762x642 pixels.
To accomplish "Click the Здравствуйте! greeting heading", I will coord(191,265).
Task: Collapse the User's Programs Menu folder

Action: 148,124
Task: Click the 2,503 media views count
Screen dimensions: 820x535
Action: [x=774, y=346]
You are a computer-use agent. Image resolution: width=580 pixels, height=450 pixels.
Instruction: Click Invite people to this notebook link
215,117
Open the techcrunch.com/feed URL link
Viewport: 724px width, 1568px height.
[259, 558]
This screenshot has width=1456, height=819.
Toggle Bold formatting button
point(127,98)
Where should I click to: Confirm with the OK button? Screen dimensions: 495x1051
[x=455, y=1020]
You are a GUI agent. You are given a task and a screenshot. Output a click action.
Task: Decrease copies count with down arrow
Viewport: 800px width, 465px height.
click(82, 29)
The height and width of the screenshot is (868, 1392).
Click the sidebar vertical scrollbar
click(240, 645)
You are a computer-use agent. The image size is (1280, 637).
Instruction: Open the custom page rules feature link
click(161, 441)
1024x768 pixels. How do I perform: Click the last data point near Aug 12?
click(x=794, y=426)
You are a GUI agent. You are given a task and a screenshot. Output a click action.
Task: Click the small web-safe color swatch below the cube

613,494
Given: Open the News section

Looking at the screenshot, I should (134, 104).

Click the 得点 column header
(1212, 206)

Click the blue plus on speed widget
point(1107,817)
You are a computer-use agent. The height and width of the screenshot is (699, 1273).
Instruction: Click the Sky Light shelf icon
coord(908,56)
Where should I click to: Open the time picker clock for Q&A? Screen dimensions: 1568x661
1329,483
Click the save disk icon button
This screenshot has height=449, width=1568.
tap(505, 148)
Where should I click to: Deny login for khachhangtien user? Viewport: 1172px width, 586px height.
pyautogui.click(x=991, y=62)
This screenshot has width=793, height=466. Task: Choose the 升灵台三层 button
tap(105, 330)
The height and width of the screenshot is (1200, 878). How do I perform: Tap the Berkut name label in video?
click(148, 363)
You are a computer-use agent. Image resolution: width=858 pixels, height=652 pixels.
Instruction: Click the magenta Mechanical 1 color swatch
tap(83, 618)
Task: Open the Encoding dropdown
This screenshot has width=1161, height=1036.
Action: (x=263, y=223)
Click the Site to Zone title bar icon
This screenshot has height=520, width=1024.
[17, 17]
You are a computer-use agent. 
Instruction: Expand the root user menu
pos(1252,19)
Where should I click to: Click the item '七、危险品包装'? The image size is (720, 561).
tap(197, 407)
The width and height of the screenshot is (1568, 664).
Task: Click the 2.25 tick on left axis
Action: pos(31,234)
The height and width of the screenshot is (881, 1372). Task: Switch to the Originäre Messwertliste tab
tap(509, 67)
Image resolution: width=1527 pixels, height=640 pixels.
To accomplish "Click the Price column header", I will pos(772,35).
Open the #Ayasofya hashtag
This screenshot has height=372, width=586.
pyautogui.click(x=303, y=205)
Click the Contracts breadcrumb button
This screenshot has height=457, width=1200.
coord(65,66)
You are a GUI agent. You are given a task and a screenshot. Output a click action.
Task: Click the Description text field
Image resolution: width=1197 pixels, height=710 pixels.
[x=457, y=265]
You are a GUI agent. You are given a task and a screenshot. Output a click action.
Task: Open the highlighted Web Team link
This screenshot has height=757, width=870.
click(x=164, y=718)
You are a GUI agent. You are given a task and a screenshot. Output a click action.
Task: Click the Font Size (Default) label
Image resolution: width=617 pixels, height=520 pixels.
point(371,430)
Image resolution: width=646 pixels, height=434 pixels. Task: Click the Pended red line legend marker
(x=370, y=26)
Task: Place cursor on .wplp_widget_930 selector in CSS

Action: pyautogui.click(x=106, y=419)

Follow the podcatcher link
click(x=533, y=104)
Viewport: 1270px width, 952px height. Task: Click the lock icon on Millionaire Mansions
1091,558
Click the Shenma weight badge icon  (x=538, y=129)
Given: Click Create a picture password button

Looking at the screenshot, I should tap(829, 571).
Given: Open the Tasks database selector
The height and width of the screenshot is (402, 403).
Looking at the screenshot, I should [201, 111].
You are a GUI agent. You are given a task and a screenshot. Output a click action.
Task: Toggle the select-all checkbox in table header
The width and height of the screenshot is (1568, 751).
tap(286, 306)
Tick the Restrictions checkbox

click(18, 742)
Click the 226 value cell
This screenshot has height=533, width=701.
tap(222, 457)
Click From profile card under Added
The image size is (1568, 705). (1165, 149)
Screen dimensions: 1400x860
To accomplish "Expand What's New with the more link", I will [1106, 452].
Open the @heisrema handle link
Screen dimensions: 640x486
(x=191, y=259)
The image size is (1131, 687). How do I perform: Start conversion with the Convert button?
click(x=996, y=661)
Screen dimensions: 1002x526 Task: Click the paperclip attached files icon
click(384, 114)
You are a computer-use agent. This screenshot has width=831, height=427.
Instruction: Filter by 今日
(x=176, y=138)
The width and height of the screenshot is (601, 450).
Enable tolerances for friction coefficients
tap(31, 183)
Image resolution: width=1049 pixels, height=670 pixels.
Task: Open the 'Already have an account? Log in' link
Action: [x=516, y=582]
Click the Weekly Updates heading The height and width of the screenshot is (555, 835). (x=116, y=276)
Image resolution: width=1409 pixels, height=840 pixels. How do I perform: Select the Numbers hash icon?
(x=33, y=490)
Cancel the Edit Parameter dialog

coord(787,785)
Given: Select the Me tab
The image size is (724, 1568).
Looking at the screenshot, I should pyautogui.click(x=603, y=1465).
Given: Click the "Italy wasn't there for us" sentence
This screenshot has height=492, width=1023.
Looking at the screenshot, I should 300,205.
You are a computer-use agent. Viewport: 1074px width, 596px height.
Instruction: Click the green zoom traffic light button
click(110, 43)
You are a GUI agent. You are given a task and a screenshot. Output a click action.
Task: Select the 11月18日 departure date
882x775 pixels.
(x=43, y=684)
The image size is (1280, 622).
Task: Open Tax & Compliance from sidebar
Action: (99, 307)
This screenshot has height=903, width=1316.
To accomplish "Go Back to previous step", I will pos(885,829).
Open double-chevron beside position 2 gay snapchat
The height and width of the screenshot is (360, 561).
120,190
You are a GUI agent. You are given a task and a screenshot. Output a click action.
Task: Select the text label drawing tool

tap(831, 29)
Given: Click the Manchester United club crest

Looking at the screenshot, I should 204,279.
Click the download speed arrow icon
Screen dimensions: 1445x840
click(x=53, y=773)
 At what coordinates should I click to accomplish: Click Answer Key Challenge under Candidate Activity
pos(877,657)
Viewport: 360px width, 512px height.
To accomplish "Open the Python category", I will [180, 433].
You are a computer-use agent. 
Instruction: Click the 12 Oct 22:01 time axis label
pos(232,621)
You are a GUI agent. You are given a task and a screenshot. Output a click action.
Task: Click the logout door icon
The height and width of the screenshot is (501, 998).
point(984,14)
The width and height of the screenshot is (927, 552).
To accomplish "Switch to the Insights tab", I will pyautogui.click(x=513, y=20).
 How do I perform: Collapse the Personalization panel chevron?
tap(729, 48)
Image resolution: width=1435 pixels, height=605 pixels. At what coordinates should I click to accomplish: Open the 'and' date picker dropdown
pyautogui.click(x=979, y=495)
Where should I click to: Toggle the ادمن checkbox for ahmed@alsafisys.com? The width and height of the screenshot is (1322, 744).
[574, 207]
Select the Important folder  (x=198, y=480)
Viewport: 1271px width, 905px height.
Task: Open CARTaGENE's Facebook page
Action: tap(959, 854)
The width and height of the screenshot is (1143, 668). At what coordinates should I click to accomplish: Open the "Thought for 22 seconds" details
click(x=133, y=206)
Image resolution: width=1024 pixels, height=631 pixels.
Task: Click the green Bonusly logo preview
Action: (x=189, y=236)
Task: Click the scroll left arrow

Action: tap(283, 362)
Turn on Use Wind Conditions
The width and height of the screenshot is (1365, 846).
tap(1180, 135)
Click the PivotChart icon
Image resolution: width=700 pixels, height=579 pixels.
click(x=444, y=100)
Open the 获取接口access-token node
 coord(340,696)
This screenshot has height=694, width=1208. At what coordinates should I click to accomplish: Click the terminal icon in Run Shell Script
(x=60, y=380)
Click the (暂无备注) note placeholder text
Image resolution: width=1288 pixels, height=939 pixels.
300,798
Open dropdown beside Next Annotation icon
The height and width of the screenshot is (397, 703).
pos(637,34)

* * *

Work to complete:
Taking the lines above, repeat exactly those from the line that contains "Viewport: 360px width, 512px height." through the line that contains "Click the (暂无备注) note placeholder text", and both of those lines as well. Include nothing else.

Answer for this exercise:
Viewport: 360px width, 512px height.
To accomplish "Open the Python category", I will [180, 433].
You are a computer-use agent. 
Instruction: Click the 12 Oct 22:01 time axis label
pos(232,621)
You are a GUI agent. You are given a task and a screenshot. Output a click action.
Task: Click the logout door icon
The height and width of the screenshot is (501, 998).
point(984,14)
The width and height of the screenshot is (927, 552).
To accomplish "Switch to the Insights tab", I will pyautogui.click(x=513, y=20).
 How do I perform: Collapse the Personalization panel chevron?
tap(729, 48)
Image resolution: width=1435 pixels, height=605 pixels. At what coordinates should I click to accomplish: Open the 'and' date picker dropdown
pyautogui.click(x=979, y=495)
Where should I click to: Toggle the ادمن checkbox for ahmed@alsafisys.com? The width and height of the screenshot is (1322, 744).
[574, 207]
Select the Important folder  (x=198, y=480)
Viewport: 1271px width, 905px height.
Task: Open CARTaGENE's Facebook page
Action: tap(959, 854)
The width and height of the screenshot is (1143, 668). At what coordinates should I click to accomplish: Open the "Thought for 22 seconds" details
click(x=133, y=206)
Image resolution: width=1024 pixels, height=631 pixels.
Task: Click the green Bonusly logo preview
Action: (x=189, y=236)
Task: Click the scroll left arrow

Action: tap(283, 362)
Turn on Use Wind Conditions
The width and height of the screenshot is (1365, 846).
tap(1180, 135)
Click the PivotChart icon
Image resolution: width=700 pixels, height=579 pixels.
click(x=444, y=100)
Open the 获取接口access-token node
 coord(340,696)
This screenshot has height=694, width=1208. At what coordinates should I click to accomplish: Click the terminal icon in Run Shell Script
(x=60, y=380)
Click the (暂无备注) note placeholder text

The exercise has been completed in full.